Emerald was my first Pokeon game, I've had so much game-time on it and after I bought another Emerald I kept replaying the story and farmed Legendaries, great time!
It was a sad day when the battery got dry.


----------



## lolboy (Mar 19, 2018)

Noctosphere said:


> may I ask wherev you "bought" emerald after gen 4 release?

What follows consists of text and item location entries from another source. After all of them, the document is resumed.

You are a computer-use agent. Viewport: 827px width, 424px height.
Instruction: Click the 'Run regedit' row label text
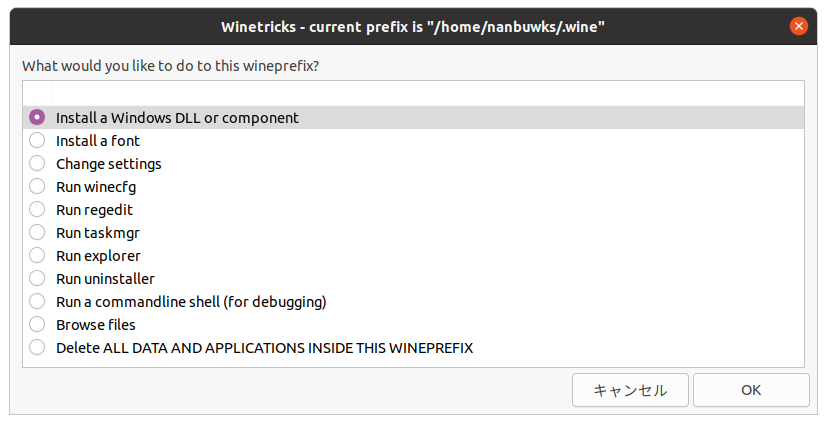tap(94, 210)
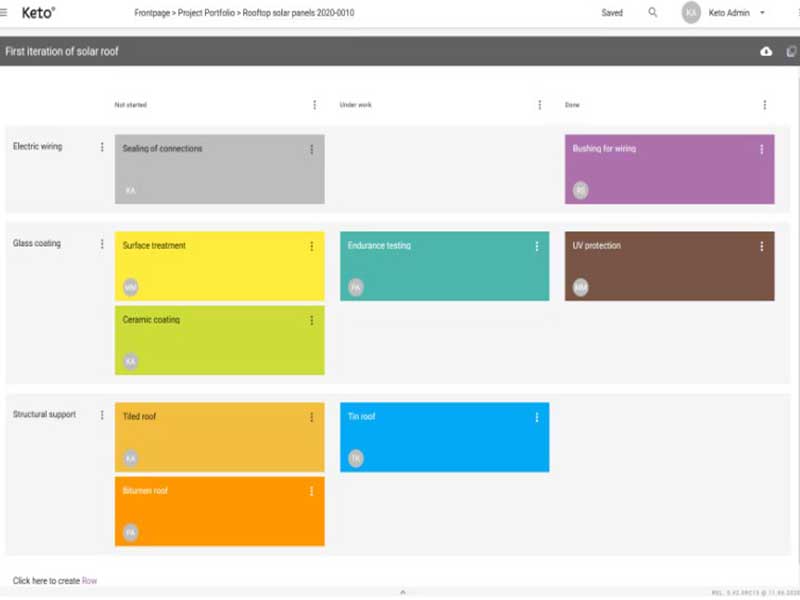Open Electric wiring row options menu
Screen dimensions: 800x600
pos(102,147)
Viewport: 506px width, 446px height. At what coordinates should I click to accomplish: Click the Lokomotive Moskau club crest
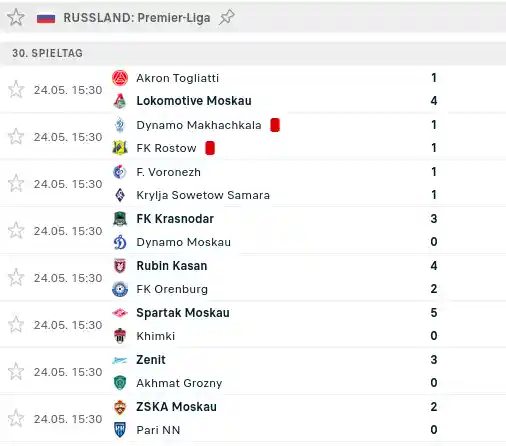click(x=120, y=101)
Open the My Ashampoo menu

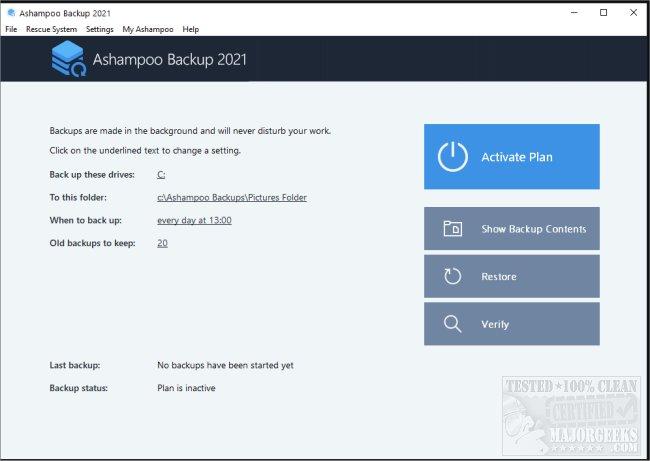pyautogui.click(x=148, y=29)
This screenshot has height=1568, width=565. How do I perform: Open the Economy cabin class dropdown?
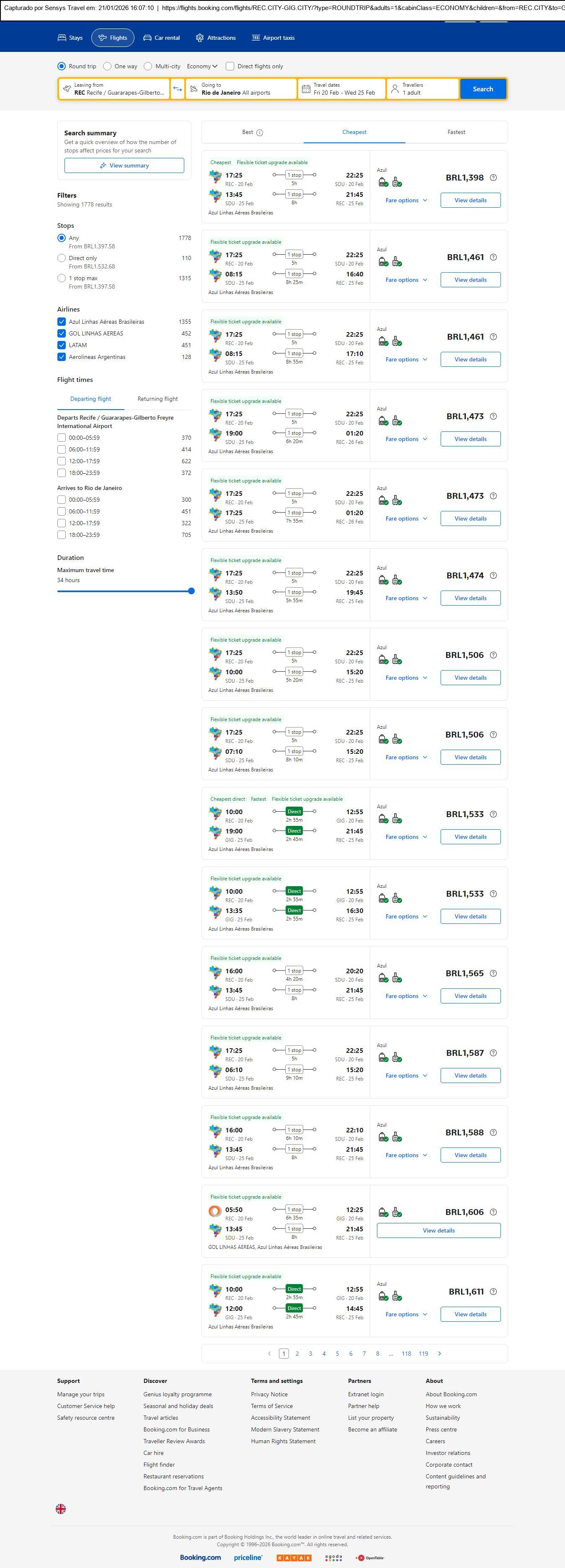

No, i did not buy it. Played it on psp.


----------



## placebooooo (Mar 19, 2018)

buckets of tears. So much nostalgia. thank you so much for sharing.


----------



## jt_1258 (Mar 19, 2018)

I know this is slightly off topic but wtf is wrong with his face o.o
The female trainers face looks fine but the male trainers face looks like a ditto trying to look like him


----------



## Marco_Buns (Mar 19, 2018)

I feel old right now.


----------



## Noctosphere (Mar 19, 2018)

Marco_Buns said:


> I feel old right now.


Well, I had like 3 NES decades ago, and yet, i was born after SNES releases
so... no need to feel old you see


----------



## Issac (Mar 19, 2018)

I tried many of the Pokemon games from gen 3 and beyond, but none managed to keep me interested. For me it was probably the Pokemon that did it.
The 150 (not counting Mew) from the first generation was perfect. Adding 100 in the second generation, and having the first generation map included in the game, that peaked the fun... After that I lost interest in the new monsters.


----------



## Osha (Mar 19, 2018)

pedro702 said:


> this were probably my least liked gen alongside black and white, i had just played gold and silver  then this felt a huge stepdown, only one region and alot of random backtracking.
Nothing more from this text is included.